Figure 4: Fluorescent images of A549 human lung cancer cells. A549 were treated with PBS (as blank), FITC (5 μM), linear SIO (5 μM) and stable SIO (5 μM) for 2 hours. Peptides are modified with FITC and the signals from peptide-FITC in cells are assigned in green. DAPI is used to label nuclear DNA and are assigned in blue.
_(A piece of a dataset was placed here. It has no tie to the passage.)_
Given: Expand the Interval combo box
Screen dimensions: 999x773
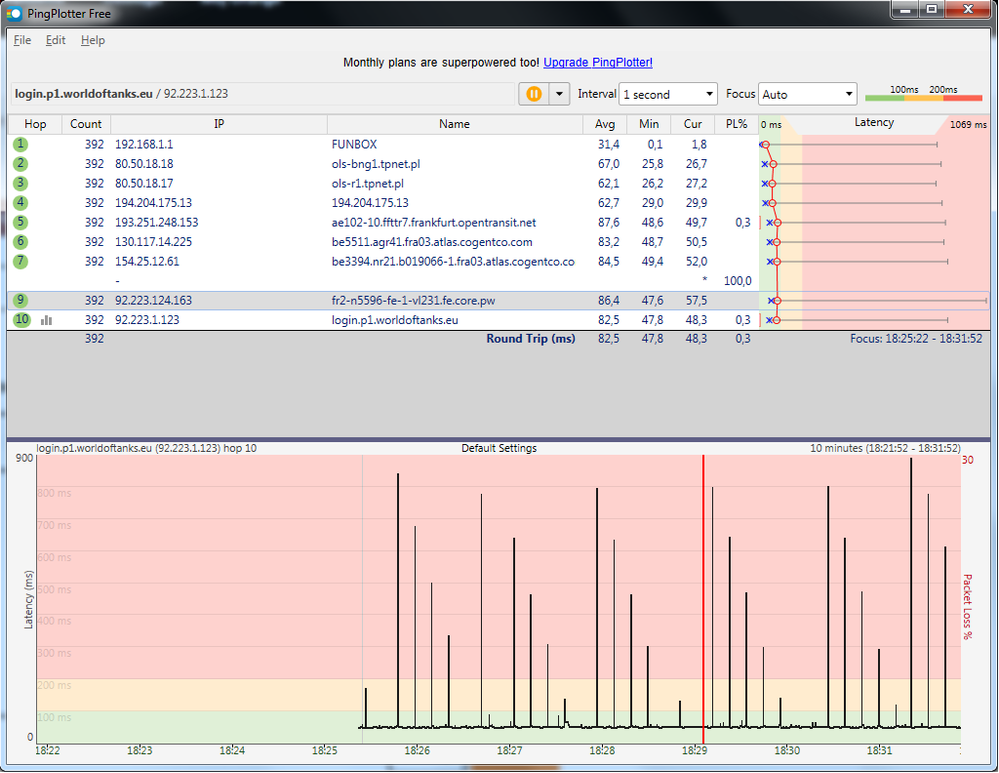Looking at the screenshot, I should coord(668,94).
Delivery efficiency of linear SIO or stable SIO into lung cancer cells evaluated by flow cytometry
To quantitatively evaluate the corresponding cellular uptakes and average fluorescent intensity of linear SIO or stable SIO in human lung cancer cells, A549 cells were treated with PBS (as blank), FITC, stable SIO and linear SIO for 2 hours and then were analyzed by flow cytometry (Figure 5). Figure 5A shows the statistical count of the FITC intensity in A549 cells after different treatments. Consistent with the fluorescence microscopy results, negligible cellular uptake was observed in cases of FITC (5.82 ± 0.95%) and PBS (as blank, 1.19 ± 0.58%) treated cell groups. Compared to PBS or FITC treated groups, the cells treated with stable SIO exhibited stronger permeability efficiency (91.8 ± 1.87%). However, permeability efficiency from cells treated with linear SIO (58.4 ± 2.91%) were much weaker than that of cells treated with stable SIO, indicating stable SIO possessed the most efficient penetration into cells (Figure 5B). Furthermore, the intensity of the fluorescent signals was consistent with the results of delivery efficiency, which showed that cells treated with stable SIO exhibited the strongest signals than the signals from other groups (Figure 5C). Almost identical results were obtained from another lung cancer cell line H1299 (Figure 5D–5F). Therefore, the results were consistent with the cell fluorescent imaging analysis, which indicated stable SIO was much more appropriate to penetrate into cells.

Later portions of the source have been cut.